Pacemakers are a well-known and common device vital to millions of patients that need a little extra help to ensure their hearts stay in rhythm. They are used to regulate a slow heartbeat or bradycardia and can be temporary or permanent. Pacemakers monitor the heartbeat and use low level electrical impulses to control it if it slows down too much.
Permanent pacemaker implantation
The implantation of a pacemaker is straightforward. Antibiotics and anticoagulants may be given during the procedure and sedation or general anesthesia will be used to ensure the least discomfort during the procedure. First, Dr. Banker will thread wires, known as leads, to the heart, through veins – the transvenous method. There may be one or two leads connected to the right side of the heart. Alternately, biventricular pacemakers will pace both ventricles and one atrium. The electrodes are placed in the heart muscle. A small incision is made and the pulse generator, or battery, is placed under the skin in the chest or abdomen.
The pacemaker is tested before the incision is closed.
Wireless or leadless pacemakers, such as the MICRA device made by Medtronic, are entirely contained within the heart and do not require wires to pace the heart. This device is implanted via the use of a catheter and is about the size of a vitamin. Learn more about the Micra pacemaker.
How long will my pacemaker last?
Pacemakers today last longer than ever before and come in ever smaller packages. Most pacemakers will last between seven and 12 years but this will largely be determined by the amount of pacing that the device has to perform.
How do I know if my heart is being paced properly?

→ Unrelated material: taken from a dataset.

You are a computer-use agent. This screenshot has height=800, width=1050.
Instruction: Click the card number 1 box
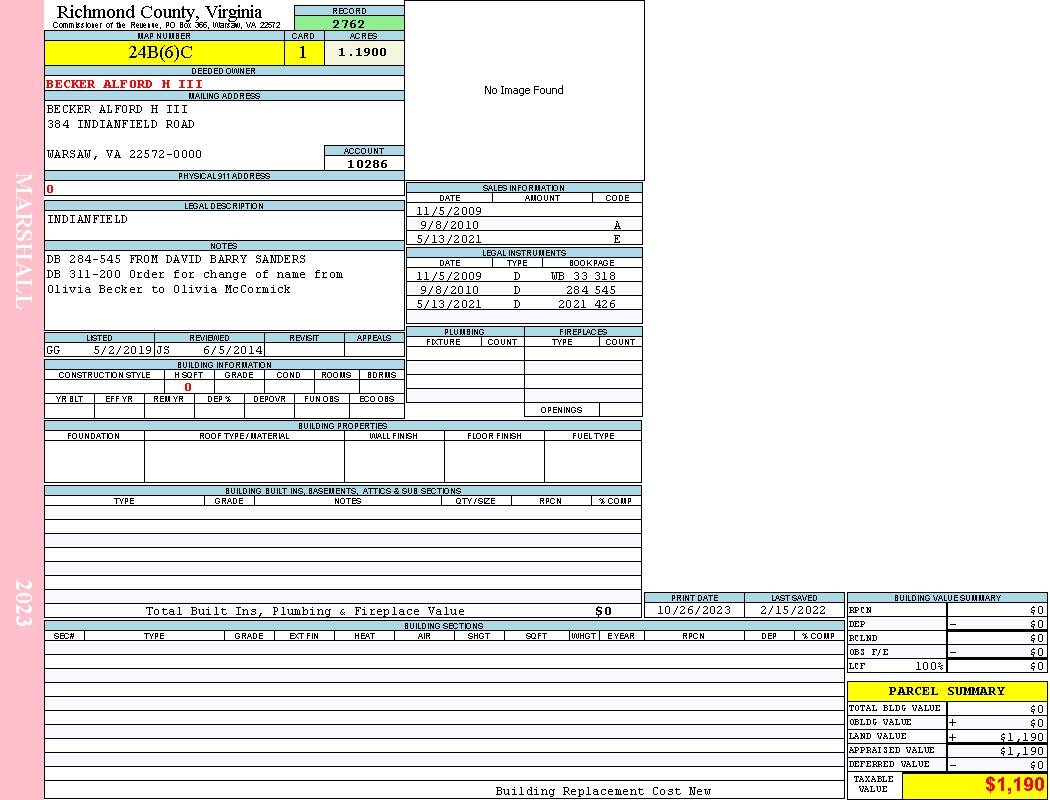pyautogui.click(x=303, y=53)
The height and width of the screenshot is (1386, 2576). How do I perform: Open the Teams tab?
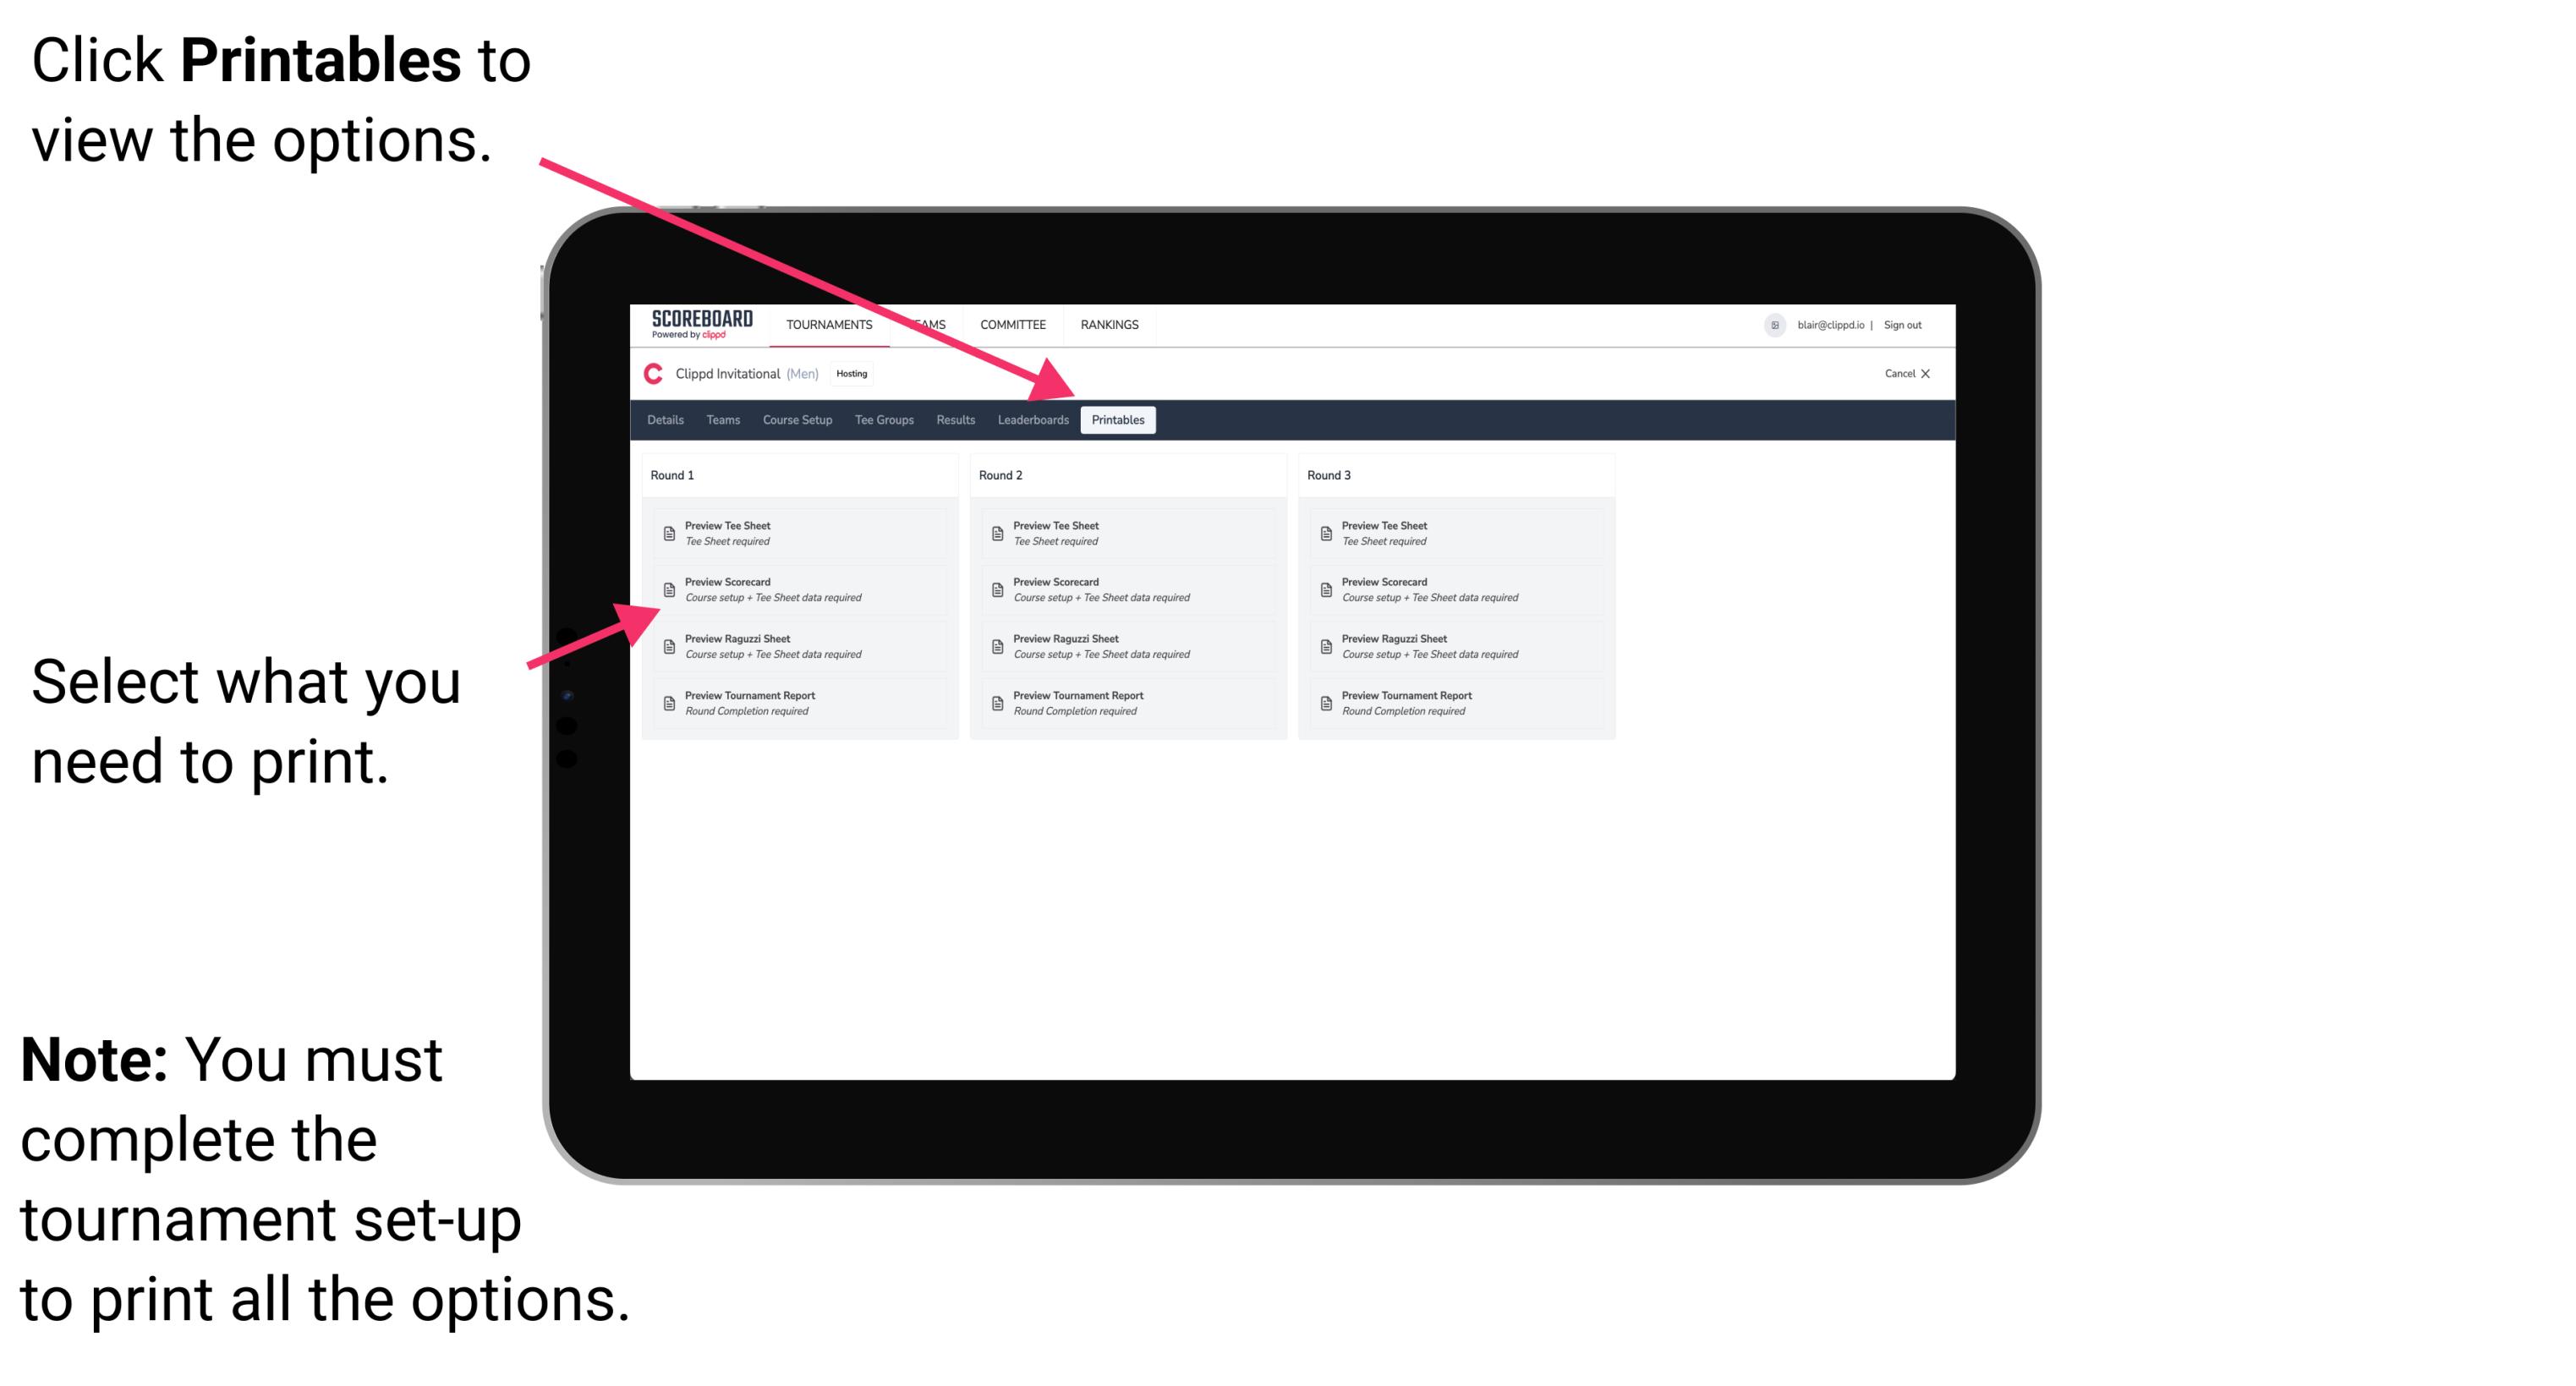pyautogui.click(x=712, y=420)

You will have periodic follow up appointments with Dr. Banker or your cardiologist to ensure that your pacemaker is functioning properly. Follow up appointments are a great time to ask any questions that you may have about your pacemaker or about your heart health. You may also be subscribed to remote monitoring – third-party monitoring of your pacemaker and notification to our office if anything seems amiss.
What happens if my pacemaker stops working?
Pacemakers are very reliable devices and there are only a few reasons why they would stop working. First, the battery could run out, in which case a new pulse generator would be implanted. We usually get notification of a low battery well in advance and can prepare for the battery swap. The leads of the pacemaker may also detach, requiring a lead extraction. Lead extraction can be performed mechanically or with the use of a laser. Learn more about lead extraction here.
Is my pacemaker compatible with MRIs
Most modern pacemakers are compatible with MRIs and you should have no issue getting the diagnostic testing you may need. However, it is always important to tell your MRI technician and other doctors caring for you that you have a pacemaker implant. You will also receive an implant card to show at airports for metal detector purposes. Of course, use common sense when around appliances that can cause interference. Not putting your cell phone in your shirt or jacket pocket and avoiding standing near microwaves, for example, are both prudent.